I spent the better part of the day driving around Louisville, KY looking for a fan blade and door seal. I had a part number from Grainger from the last time that I had a fan blade need but they didn't have it stock. They sent me down the street to a motor store and they had a 4" 3/16 bore fan but it was CCW instead of CW and has about 12 blades instead of 5. I installed it backwards with the included set screw and it works. I think it is causing me some temp fluctuations though because of the extra draft it creates.

I then tried numerous resources for a door seal- I struck out at every turn and got a Big Green Egg (x2) large egg felt kit. It works, but barely and is not a long term solution....might go with the smoke rope and epoxy set up soon.

Finally, after putting her all back together no power. I pushed what appeared to be the reset button (although it doesnt look exactly like the pic- think mine is older still) but it didn't help. Took the whole hopper off to check the wires, they were discolored but intact. Called Bill, he suggested bypassing the switch and that worked. So my controller works and were in business but I am not sure it is going to be very consistent temp wise.

Our bigger long term problem is that the floor in our box truck must be giving way as we have a definate, few degrees lean backwards on the cooker, not sure what to do about that this weekend but it's gonna need to be fixed soon.

See you after the contest...hope we don't make the news
well we made it through the contest with very little to show. I have a theory...the better we think our food is the worse we do. We were real happy with everything we turned in today but the judges thought otherwise. In retrospect, our tast and tenderness scores were respectable but our appearance scores sucked all the way around. I am chalking that up to only doing one contest per year. There was a time we were doing between 6-8 contests a season but now with four kids under 8 and two mortgages that's just not in the cards.

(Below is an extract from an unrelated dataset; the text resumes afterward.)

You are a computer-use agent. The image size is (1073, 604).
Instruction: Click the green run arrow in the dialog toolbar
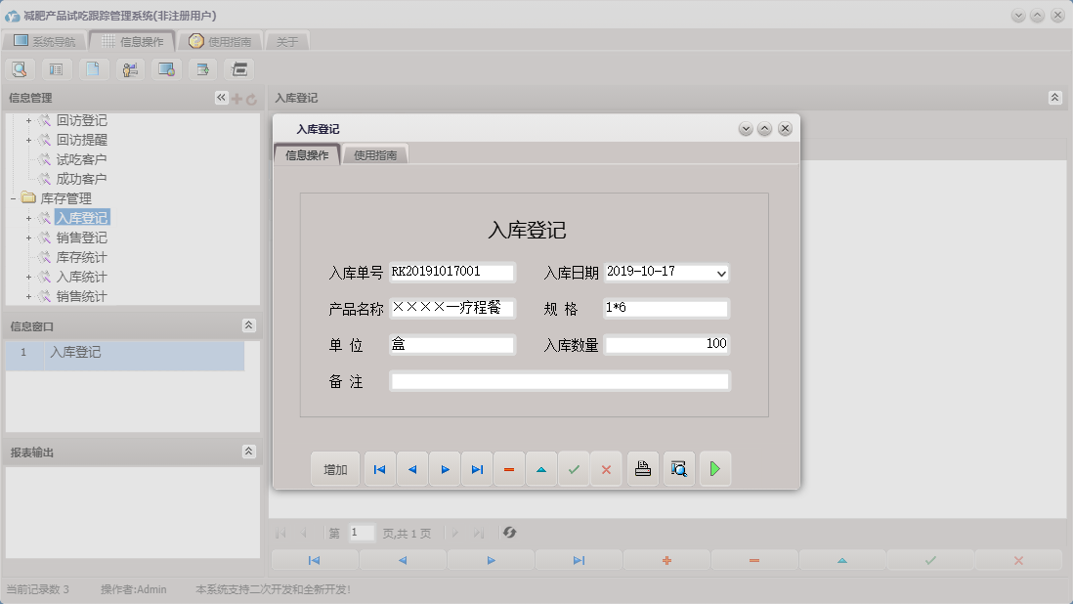[x=714, y=468]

We didn't have any issues with the cooker all weekend but I would still like some suggestions on a seal as the felt did very little to hold the smoke into place.
Commish,

I noticed your comment about the floor on your truck and the cooker leaning, and it made me think about all the grease fires caused by unlevel cookers. Was your cooker on the the truck when the fire started?
If so, Maybe the auger pin sheared after the high heat fire and the unlevel cooker caused the fire?

Just a thought from what I read....

Good luck getting things back on track.

SJ
well I am certainly thinking that the lean caused the fire...I am not sure the order of the problem though.

My thinking is that the auger pin sheared first and subsequent restarts with no pellets allowed grease to drop onto the hot rod and eventuall get a pool started up.

Is it possible that a fire inside the cooker (and eventuall outside in the drip pan) could cause a sheared pin?
Given the location of the shear pin, I don't think a fire caused it directly.

Usually the pin shears because pellets become trapped in a way that the auger gets struck trying to turn and to prevent the torque from damaging something, it shears.

You did say something else. ".grease drop onto the hot rod". Don't know how this could happen unless you have the drip pan removed. Now the smoker not being level, then grease pooling somewhere is where a lot of the fires seem to come from.

Really had to pin down and I know that's frustrating.